Nos encontramos frente a una inversión de las fórmulas del Credo: se quiere un ser que haya «nacido del siglo antes que todos los padres, creado y no engendrado».
RC - Usted escribe: «Gracias a la tecnología la dominación fálica está asegurada principalmente por mujeres histéricas producto de hombres castrados». ¿Qué quiere decir?
FH – Lo propio de lo femenino, en la maternidad, es acoger dentro de sí un proceso oscuro, el de la vida que se dona por sí misma. Crear úteros artificiales puede parecer una emancipación de la mujer, pero en realidad es una confiscación de los poderes que le son más propios.
Por una parte se consigue que la mujer, al no ser ya madre, se convierta en una empleada o una ama (como si fuera una liberación); por la otra, que el proceso oscuro se convierta en un procedimiento técnico transparente, el de un trabajo externo y controlado, que es a lo que se limita la operación del hombre, que no tiene un útero y fabrica con sus propias manos.
He aquí que nos encontramos frente a la paradoja de la mayor parte de los feminismos: no son más que un machismo de la mujer, una reivindicación de la igualdad pero sobre la escala de valores masculinos, un querer una promoción en pleno acuerdo con la visión fálica del mundo.
Porque la fecundación y la gestación in vitro son cuanto más próximo hay a un dominio fálico de la fecundidad: no necesitar de lo femenino y hacer entrar la procreación en el juego de la fabricación, de la transparencia y de la competición.
Ya he hablado de una inversión del Credo; en este caso podría hablar de una Contra-Anunciación. En la Anunciación evangélica, María acepta un embarazo que la supera dos veces, desde el punto de vista natural y desde el punto de vista sobrenatural. En la Contra-Anunciación tecnológica, la mujer rechaza cualquier embarazo y exige que la procreación sea una planificación integral, que ya no la supere, sino que se introduzca en su proyecto de carrera.
RC – Usted está de acuerdo con Chesterton en que la familia es la «institución anárquica por excelencia». ¿Qué significa? Actualmente, la familia sigue estando acusada de autoritarismo o de residuo de la época del poder patriarcal.

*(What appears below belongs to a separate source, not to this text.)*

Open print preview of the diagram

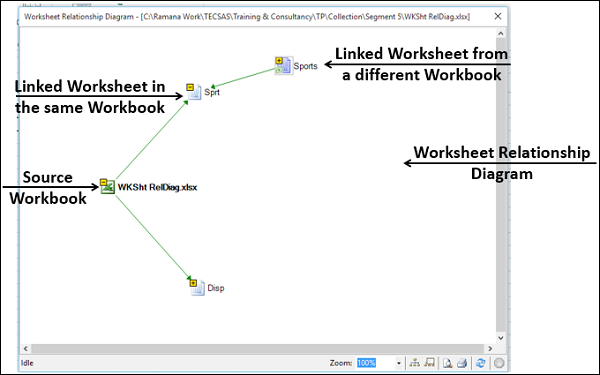coord(447,362)
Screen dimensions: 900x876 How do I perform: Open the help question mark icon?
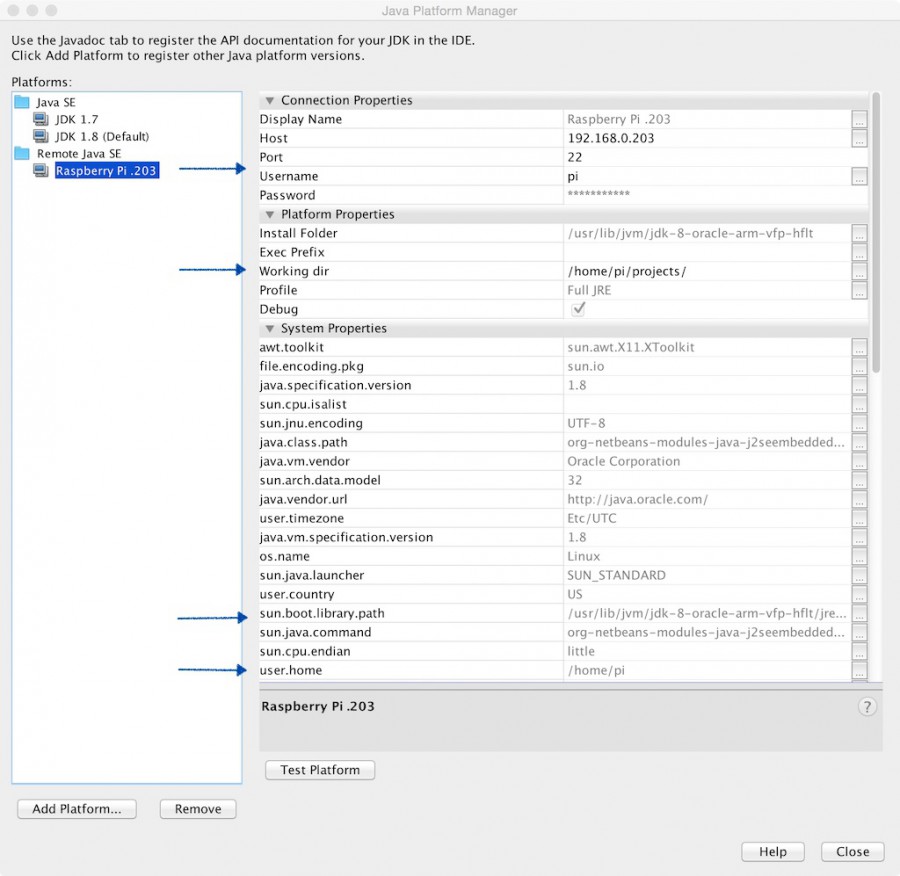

FH – La familia es una institución anárquica en el sentido que es anterior al Estado, al derecho y al mercado. Depende de la naturaleza antes de ser ordenada por la cultura, porque naturalmente el hombre nace de la unión de un hombre y de una mujer. En pocas palabras, tiene su fundamento en nuestra ropa interior. Es algo animal – el macho y la hembra – y al mismo tiempo nosotros creemos que esta animalidad es muy espiritual, de una espiritualidad divina, escrita en la carne: «Dios creó al hombre a su imagen, varón y mujer los creó».

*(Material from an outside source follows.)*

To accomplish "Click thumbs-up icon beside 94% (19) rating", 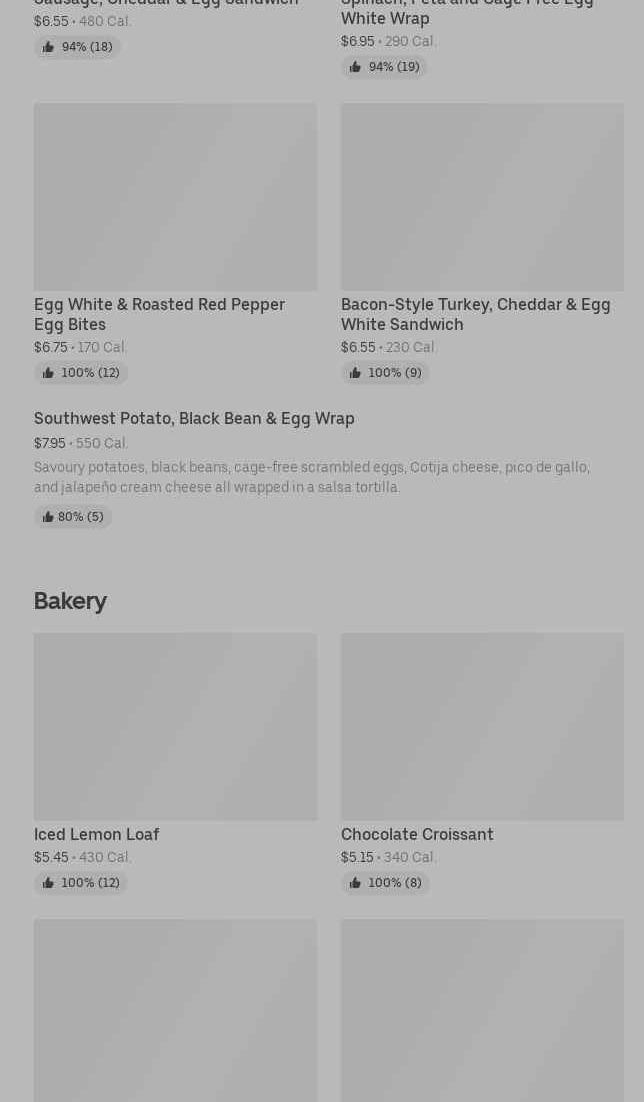I will [355, 67].
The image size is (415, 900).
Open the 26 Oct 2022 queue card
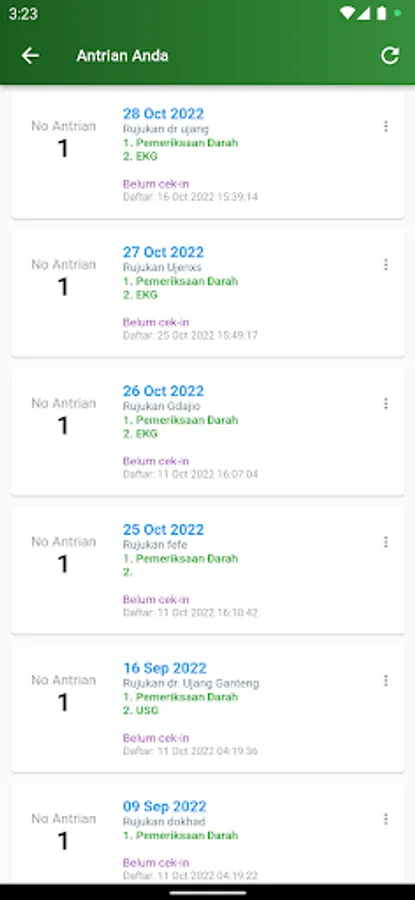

Hay algo que es donado, y no construido. Tanto que también el patriarca, como se ve en la Biblia, está siempre sorprendido y asimismo exasperado por sus hijos. Piensen en la historia de Jacob. Piensen en José, el padre de Jesús. No se puede decir, ciertamente, que tienen la situación bajo control.
La autoridad del padre se transforma en autoritarismo cuando finge tener todo bajo control y ser perfectamente competente. Pero como he dicho antes, su verdadera y más profunda autoridad está en el reconocer que no está a la altura y que está obligado a dirigirse al Padre eterno.